[start of Provided data]

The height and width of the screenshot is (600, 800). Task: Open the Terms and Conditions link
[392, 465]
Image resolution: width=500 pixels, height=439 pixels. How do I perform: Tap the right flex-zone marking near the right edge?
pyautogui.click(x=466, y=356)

[end of Provided data]
[start of Provided data]

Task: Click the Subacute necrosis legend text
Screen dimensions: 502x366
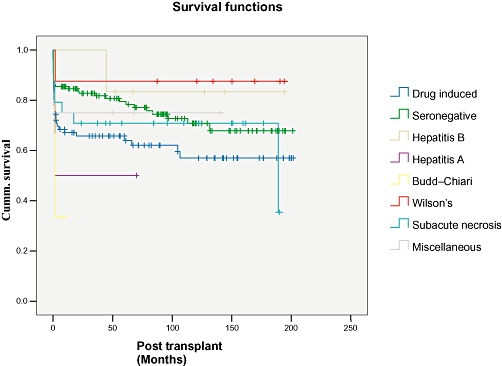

[end of Provided data]

## What to do
Convert the material into a two-column CSV with the headers input and output. Start with the line containing "The height and" and go on through the line containing "pyautogui.click(x=466, y=356)". Give one row per entry, put each value in a single quoted field, and replace any line breaks with spaces.

## Task answer
input,output
"The height and width of the screenshot is (600, 800). Task: Open the Terms and Conditions link","[392, 465]"
"Image resolution: width=500 pixels, height=439 pixels. How do I perform: Tap the right flex-zone marking near the right edge?","pyautogui.click(x=466, y=356)"